Diz a Lei Complementar nº 73/1993, que institui a Lei Orgânica da Advocacia-Geral da União e dá outras providências:
Art. 40. Os pareceres do Advogado-Geral da União são por este submetidos à aprovação do Presidente da República.

§ 1º O parecer aprovado e publicado juntamente com o despacho presidencial vincula a Administração Federal, cujos órgãos e entidades ficam obrigados a lhe dar fiel cumprimento.

§ 2º O parecer aprovado, mas não publicado, obriga apenas as repartições interessadas, a partir do momento em que dele tenham ciência.
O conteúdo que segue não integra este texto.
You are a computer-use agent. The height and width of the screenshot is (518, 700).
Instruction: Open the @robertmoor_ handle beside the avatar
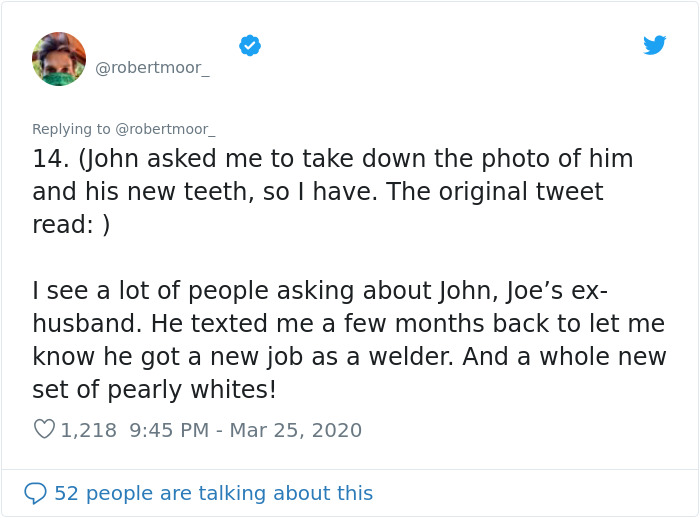[152, 69]
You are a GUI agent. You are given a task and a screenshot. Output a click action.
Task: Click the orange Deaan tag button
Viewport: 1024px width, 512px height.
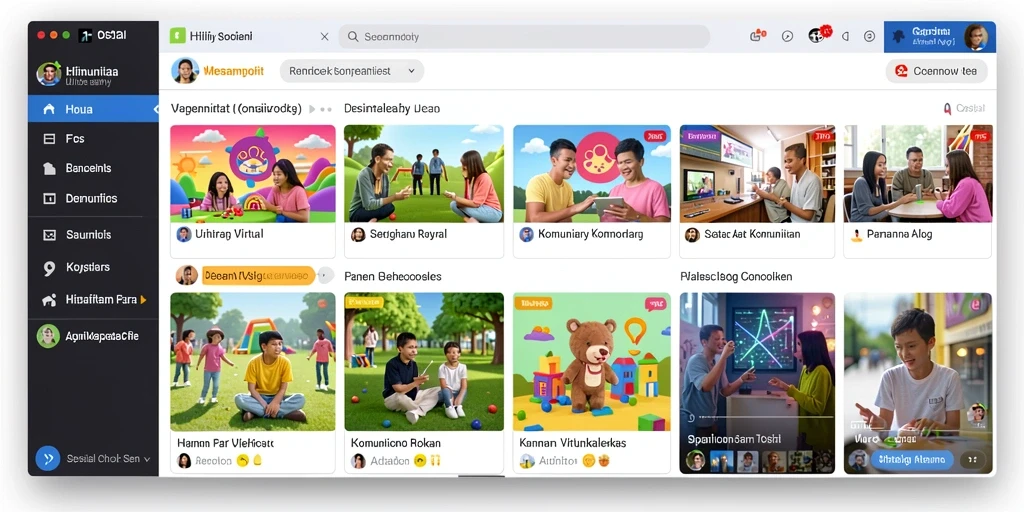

Art. 41. Consideram-se, igualmente, pareceres do Advogado-Geral da União, para os efeitos do artigo anterior, aqueles que, emitidos pela Consultoria-Geral da União, sejam por ele aprovados e submetidos ao Presidente da República.

Art. 44. Os pareceres aprovados do Advogado-Geral da União inserem-se em coletânea denominada "Pareceres da Advocacia-Geral da União", a ser editada pela Imprensa Nacional.
Não achei qualquer PUBLICAÇÃO, então SE FOI APROVADA PELO PRESIDENTE DA REPUBLICA, obriga apenas as repartições interessadas, a partir do momento em que dele tenham ciência. Mas, realmente, basta a aprovação, pois mesmo sem ser publicada, o INSS é a repartição pública interessada e isto já é suficiente para que os casais LGBTs possam exercer seu direito previdenciário!
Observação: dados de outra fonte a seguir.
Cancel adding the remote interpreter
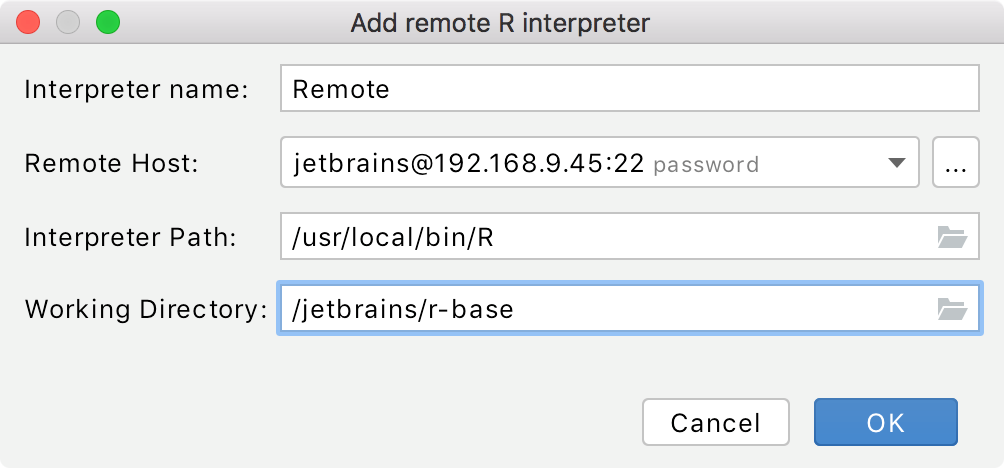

O único detalhe é que foi amplamente divulgado pela ABGLT e a própria AGU o seu Parecer, mas em nenhum momento mencionam a APROVAÇÃO e a PUBLICAÇÃO pela PRESIDÊNCIA DA REPÚBLICA. Acredito eu que a AGU e ABGLT não viriam a pública trazendo esta notícia, inclusive, divulgada no site do órgão sem que houvesse, ao menos, a APROVAÇÃO, mesmo sem publicação, do Lula.

Estas eram as considerações que queria fazer sobre a notícia. Na realidade, a intenção era trazer mais detalhes e certeza, mas infelizmente ainda não as possuo. De qualquer forma, o Parecer aprovado pelo Advogado-Geral da União já é motivo para se comemorar!

3 comentários:

Leco Vilela disse...

por favor, nos mantenha informado!

Diego Lima disse...

Agora sim eu entendi, estava cheio de dúvidas.

Obrigado Carlos, continue sempre assim.

Até +

Carlos Alexandre Neves Lima disse...

Queridos Leco e Diego,

Quando eu tiver um pouco de tempo cobrarei mais explicações e as repassarei.

No momento consegui só chegar até aqui. Informação é algo precioso, e em época de eleições vale ouro.

O incrível é constatar como elas são repassadas, de forma incompleta e cheio de induções equivocadas, sempre esperando aplausos!

A AGU merece os aplausos, mas o parecer, por si só, não é suficiente para o reconhecimento do benefício.